The other hypotheses regarding zebra stripes include the idea that they create cooling convection currents by forming alternating hot and cold strips of air, that they help zebras recognise each other and that they’re warning colouration for what are apparently quite aggressive animals. If these situations apply to North America at the time the ancestors of today’s Afrikan zebras left, it’s feasible that they were already striped.

It’s said that the reason for the long manes and hairy tails of horses is connected to the North American climate. If this is so, it would be expected that their ancestors wouldn’t have had these before it became quite so harsh. It seems that the cold of the Ice Ages led to horses evolving these features, and in fact Przewalski’s horses have spikier manes than the more familiar horses, although their tails are still similar. As mentioned previously, the Palæarctic and Nearctic zoögeographical realms are sometimes united into a single Holarctic realm, consisting of North America and Eurasia, and the mammalian and other fauna of this vast region, comprising fifteen percent of the planet’s land surface excluding Antarctica, is shared between the two continents, such as wolves, bears, formerly woolly mammoths, beavers and so forth. However, of course there are differences – coyotes spring to mind very close to being wolves but not quite – and the question arises of whether the North American horses are the same species as Eurasian horses. I presume that if they couldn’t breed true, this would’ve been noticed by now, so the alternatives seem to be that native North American horses are either hybrids with Eurasian horses with some North American horse DNA, just as some Homo sapiens have Denisovan and/or Neanderthal DNA, or that the horses in question have always been two subspecies. The former possibility is particularly interesting because of the presence of faintly striped legs among them. If this is from a separate species of native North American horse hybridised with Eurasian horses, maybe that species was more obviously striped.

I’ve largely ignored asses in all this, which is probably a mistake. I do have the impression, and it’s just a hunch, that asses and zebras are closer to each other than zebras and horses. One reason I think this is that there are native Afrikan asses but no native Afrikan horses. Zebras are smaller than horses at around a dozen hands and weigh from 250 to 450 kilos. Adult plains zebras can be as little as ten hands and Afrikan wild asses actually slightly larger. It’s easy to get hypnotised by the apparently central, “standard” equines we’re familiar with in Europe and ignore a possible alternate route of zebra ancestry.

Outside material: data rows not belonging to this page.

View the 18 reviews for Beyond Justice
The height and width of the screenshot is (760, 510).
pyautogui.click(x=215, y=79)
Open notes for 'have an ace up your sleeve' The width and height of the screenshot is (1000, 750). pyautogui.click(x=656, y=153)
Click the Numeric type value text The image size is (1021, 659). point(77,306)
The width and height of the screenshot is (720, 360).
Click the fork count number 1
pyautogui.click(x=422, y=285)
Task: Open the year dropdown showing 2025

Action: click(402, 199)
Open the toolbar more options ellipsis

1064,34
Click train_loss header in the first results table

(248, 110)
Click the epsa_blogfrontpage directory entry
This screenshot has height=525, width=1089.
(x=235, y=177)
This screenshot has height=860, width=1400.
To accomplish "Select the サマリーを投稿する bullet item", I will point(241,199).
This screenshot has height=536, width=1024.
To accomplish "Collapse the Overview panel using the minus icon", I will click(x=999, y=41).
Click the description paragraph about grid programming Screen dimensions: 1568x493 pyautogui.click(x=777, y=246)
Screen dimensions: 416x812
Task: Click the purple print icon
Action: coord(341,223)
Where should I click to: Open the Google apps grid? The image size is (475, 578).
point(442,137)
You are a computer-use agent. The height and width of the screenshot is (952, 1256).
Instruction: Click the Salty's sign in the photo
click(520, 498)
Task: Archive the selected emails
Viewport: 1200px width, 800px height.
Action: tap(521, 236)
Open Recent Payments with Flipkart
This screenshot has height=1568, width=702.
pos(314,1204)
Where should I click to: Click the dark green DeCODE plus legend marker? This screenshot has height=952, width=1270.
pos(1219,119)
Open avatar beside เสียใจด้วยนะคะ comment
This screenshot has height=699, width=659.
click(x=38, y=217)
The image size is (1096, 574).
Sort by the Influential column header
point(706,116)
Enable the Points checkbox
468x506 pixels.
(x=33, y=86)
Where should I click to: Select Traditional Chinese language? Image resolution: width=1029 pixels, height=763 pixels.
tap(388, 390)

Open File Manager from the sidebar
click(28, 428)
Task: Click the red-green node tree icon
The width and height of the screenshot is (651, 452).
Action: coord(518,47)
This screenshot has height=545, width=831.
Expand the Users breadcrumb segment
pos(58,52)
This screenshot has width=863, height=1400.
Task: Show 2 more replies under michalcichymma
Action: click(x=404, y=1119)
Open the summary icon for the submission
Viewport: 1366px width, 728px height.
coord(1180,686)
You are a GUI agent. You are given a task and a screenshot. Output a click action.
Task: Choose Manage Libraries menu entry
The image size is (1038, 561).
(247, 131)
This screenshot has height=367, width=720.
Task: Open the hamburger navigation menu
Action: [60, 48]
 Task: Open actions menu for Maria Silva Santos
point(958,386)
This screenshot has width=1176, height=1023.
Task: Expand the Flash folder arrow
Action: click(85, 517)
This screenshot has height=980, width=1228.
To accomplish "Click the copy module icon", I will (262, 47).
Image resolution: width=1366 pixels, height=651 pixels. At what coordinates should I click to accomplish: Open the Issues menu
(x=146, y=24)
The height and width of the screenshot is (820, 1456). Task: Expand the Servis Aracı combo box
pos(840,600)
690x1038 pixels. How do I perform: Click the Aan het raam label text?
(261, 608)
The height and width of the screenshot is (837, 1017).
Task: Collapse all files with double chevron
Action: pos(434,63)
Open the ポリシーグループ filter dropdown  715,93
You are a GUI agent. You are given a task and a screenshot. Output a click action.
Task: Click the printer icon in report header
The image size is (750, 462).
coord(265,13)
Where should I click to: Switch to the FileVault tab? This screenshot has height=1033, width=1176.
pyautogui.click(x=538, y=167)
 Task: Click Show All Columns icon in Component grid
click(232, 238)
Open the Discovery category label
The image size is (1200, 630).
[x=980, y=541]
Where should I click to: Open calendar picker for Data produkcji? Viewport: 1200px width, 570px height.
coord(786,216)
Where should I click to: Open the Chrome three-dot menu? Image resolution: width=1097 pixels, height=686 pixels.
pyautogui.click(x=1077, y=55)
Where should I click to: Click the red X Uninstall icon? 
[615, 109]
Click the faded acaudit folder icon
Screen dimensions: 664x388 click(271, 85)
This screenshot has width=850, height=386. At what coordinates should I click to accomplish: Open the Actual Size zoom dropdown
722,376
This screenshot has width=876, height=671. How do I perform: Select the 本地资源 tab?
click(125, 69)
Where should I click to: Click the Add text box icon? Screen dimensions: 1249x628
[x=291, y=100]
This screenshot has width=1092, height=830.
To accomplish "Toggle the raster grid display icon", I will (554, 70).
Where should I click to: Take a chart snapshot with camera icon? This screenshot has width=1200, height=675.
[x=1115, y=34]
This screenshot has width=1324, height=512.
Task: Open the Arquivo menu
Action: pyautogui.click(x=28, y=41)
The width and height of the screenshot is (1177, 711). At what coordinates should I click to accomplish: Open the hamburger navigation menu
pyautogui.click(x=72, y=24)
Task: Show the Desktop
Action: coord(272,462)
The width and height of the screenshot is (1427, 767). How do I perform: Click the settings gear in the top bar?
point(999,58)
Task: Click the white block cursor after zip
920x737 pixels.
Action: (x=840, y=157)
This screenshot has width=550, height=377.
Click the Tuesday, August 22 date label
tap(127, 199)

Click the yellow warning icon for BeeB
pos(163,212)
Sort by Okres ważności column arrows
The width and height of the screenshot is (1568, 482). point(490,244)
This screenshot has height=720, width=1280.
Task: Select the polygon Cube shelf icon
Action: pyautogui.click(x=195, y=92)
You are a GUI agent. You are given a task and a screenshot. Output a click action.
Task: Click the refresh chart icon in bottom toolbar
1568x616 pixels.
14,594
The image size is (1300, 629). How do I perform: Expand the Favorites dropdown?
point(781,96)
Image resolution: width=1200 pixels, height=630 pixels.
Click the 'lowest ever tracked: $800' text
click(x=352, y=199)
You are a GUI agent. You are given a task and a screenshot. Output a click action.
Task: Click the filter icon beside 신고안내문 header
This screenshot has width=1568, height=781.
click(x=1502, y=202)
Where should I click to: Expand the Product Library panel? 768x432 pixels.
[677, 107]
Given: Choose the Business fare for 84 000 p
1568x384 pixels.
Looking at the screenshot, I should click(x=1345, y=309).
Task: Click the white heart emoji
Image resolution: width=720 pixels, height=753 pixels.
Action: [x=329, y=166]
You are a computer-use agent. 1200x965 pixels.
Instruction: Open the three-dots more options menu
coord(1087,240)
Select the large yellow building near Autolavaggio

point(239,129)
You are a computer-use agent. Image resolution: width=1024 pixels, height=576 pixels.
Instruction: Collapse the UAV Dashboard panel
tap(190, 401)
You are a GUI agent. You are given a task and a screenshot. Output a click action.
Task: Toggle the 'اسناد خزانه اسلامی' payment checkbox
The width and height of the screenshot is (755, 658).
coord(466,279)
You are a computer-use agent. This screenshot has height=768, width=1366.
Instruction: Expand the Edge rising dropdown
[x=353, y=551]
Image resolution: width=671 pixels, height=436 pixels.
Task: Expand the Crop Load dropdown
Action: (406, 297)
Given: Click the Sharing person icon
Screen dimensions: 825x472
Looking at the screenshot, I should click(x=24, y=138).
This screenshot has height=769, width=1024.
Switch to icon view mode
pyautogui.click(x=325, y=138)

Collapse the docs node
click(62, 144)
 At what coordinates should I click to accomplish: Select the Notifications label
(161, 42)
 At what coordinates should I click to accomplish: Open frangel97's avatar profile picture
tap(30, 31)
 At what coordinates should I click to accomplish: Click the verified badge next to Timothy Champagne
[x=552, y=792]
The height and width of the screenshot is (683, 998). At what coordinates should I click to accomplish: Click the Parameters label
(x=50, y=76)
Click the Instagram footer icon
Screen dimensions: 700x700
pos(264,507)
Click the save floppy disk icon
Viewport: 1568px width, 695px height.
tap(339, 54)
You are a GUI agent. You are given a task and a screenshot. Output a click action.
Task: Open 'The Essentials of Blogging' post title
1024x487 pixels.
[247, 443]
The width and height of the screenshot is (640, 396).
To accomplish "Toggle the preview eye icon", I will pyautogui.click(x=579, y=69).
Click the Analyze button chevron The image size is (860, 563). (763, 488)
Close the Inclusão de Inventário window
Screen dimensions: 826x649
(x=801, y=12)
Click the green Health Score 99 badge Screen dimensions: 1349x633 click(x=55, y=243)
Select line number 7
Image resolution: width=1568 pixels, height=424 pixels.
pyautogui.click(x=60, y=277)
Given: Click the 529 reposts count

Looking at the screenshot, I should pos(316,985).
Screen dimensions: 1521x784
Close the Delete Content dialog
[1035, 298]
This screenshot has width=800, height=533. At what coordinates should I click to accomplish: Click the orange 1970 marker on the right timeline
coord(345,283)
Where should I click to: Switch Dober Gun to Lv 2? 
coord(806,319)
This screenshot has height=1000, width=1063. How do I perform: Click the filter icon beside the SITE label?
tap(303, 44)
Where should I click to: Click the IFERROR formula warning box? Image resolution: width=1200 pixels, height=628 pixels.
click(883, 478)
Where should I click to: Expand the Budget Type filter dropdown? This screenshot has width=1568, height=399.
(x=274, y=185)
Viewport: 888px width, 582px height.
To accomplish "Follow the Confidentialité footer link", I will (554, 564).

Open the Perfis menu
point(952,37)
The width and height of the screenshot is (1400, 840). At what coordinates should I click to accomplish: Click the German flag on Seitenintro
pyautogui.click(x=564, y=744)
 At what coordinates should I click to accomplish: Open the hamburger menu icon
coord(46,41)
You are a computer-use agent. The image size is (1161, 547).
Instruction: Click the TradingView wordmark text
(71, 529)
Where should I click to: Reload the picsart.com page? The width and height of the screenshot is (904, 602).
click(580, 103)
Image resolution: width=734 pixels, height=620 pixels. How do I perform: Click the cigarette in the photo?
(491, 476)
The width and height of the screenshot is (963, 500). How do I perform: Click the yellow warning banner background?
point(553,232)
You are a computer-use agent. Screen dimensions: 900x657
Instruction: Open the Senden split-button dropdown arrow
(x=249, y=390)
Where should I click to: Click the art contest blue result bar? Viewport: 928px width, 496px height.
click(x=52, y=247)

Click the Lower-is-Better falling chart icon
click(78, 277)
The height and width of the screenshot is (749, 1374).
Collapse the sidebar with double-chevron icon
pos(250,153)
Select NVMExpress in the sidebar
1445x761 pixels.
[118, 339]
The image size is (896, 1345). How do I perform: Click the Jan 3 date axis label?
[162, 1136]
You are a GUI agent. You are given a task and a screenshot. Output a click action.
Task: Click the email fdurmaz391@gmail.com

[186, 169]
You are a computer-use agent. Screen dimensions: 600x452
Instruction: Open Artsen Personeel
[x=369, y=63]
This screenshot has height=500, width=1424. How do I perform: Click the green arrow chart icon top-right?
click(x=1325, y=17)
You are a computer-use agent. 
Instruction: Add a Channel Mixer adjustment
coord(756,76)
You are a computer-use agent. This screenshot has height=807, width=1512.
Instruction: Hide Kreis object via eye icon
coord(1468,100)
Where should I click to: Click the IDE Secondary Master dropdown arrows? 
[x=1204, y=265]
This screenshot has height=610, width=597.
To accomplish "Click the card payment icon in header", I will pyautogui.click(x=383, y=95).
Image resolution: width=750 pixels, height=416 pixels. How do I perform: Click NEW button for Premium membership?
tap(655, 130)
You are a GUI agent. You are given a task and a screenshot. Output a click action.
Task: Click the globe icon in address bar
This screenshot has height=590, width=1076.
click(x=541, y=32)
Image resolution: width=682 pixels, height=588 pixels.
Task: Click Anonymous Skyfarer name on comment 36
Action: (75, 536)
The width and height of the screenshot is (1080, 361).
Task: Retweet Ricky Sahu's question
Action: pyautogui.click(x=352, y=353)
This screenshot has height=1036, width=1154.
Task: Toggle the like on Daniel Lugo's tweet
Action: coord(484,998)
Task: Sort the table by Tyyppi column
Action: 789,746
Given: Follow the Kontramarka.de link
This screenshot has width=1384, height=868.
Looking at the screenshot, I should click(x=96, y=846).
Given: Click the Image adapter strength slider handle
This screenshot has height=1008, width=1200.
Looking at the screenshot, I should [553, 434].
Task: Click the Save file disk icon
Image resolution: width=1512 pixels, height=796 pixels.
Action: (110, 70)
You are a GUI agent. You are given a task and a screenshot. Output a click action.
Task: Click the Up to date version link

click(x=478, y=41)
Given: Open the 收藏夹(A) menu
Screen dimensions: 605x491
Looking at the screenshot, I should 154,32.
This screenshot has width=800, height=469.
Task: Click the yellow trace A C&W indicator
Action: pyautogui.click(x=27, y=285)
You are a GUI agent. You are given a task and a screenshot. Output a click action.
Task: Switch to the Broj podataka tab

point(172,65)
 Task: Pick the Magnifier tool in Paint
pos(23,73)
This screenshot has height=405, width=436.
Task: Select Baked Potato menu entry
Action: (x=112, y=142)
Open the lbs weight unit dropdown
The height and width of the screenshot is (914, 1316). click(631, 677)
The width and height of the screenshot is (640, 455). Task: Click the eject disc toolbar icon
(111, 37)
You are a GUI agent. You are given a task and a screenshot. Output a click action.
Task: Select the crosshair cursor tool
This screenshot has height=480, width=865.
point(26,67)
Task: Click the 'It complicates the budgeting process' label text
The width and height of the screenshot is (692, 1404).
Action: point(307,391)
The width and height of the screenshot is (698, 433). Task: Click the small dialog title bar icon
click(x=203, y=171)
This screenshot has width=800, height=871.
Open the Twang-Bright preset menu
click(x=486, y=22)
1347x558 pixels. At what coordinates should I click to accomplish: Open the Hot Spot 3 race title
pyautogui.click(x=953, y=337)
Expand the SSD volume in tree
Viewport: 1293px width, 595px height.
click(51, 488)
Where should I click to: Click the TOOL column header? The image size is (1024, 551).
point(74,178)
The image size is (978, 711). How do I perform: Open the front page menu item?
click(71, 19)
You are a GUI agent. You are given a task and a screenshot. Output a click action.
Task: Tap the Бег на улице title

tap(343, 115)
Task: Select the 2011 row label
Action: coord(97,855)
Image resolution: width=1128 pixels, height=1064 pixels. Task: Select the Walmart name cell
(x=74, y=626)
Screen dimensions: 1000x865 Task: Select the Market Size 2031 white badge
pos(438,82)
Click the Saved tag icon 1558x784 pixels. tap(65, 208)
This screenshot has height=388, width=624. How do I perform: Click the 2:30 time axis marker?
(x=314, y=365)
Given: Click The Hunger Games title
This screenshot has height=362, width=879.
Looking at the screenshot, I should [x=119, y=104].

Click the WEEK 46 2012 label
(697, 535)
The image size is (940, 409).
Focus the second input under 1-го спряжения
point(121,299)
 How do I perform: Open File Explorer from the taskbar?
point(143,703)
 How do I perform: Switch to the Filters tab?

So, to conclude, this is what I think, and this isn’t based on genetics. It’s scientifically established that equines are essentially American animals. Incidentally, there also used to be native South American horses which I’ve ignored for the purposes of this post. The original members of Equus had coats of various colours and patterns, including piebald, black and different shades of brown. Some of these had faint stripes, and these traits were widely distributed through the first species of the genus, Equus simplicidens, also known as the American zebra and found in Idaho, Texas and presumably other places. They’re supposed to have looked like this (the one on the left):

I don’t know what the reasoning behind the idea that the American zebra was striped is. I do know that the apparently most basal population of humans, the San, has considerable genetic variation in skin tone so my conclusion is that the American zebra was probably quite variable but had a brown and fawn striped variety. I also wonder if the South American horses were a lot more like zebras due to living in similar climates to today’s Afrika south of the Sahara.